All this threatens to limit the growing demand for travel, although automation may increasingly come to support a smaller, customer service-focused workforce. The skills required will be oriented towards soft skills on the passenger side and on the operational side with a focus on digital (data science, AI), cybersecurity, engineering and IT.

With four different generations of workers, airports will have to collaborate with universities to create interest and facilitate recruitment but at the same time encourage upskilling and reskilling of existing staff.
 

The passenger experience

The image is that of real airport-cities (‘aerotropolises’) in terms of economy and infrastructure that will increasingly become part of the journey, with urban campuses equipped with offices, hotels, leisure offers, connected in different ways.

The expansion of airport capacity will require investments especially in the Middle East and Asia ($2.4 trillion, ACI World estimates). The interior spaces will be transformed, but due to an infrastructural legacy, some slipways will need time to integrate new functions into the architecture and revise the design. 

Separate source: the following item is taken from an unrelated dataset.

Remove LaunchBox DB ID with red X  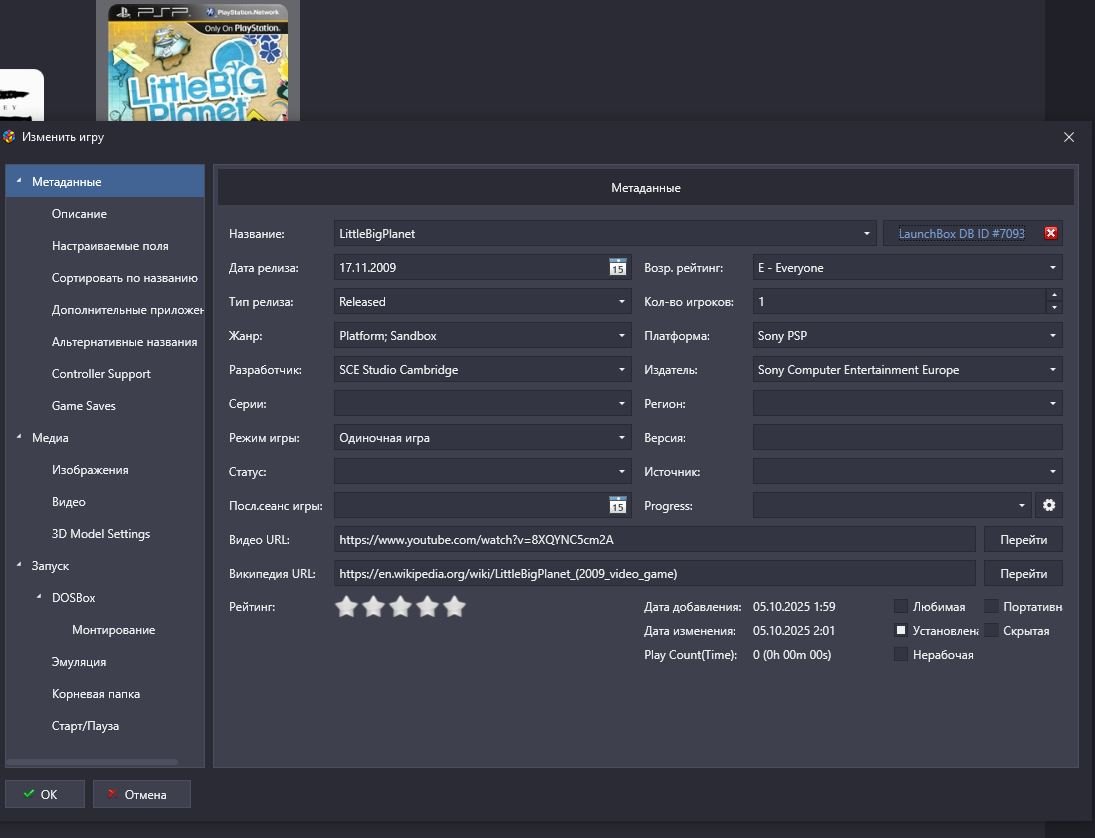tap(1051, 234)
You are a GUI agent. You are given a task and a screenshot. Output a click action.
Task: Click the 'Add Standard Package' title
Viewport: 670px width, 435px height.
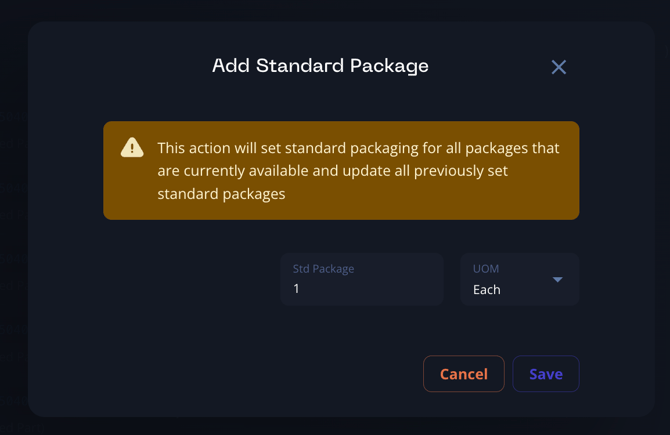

The disappearance of check barriers will provide new retail, relaxation and experience areas (cinemas, swimming pools, virtual reality gaming areas...) for new commercial and sales revenue opportunities. Lounges will grow in popularity, while long waits in the boarding queue will become a memory, thanks to the virtual queue service.

Personalised, on-demand, contactless and efficient: a tailor-made, enjoyable and environmentally friendly end-to-end journey is the goal that drives innovation and change at airports around the world.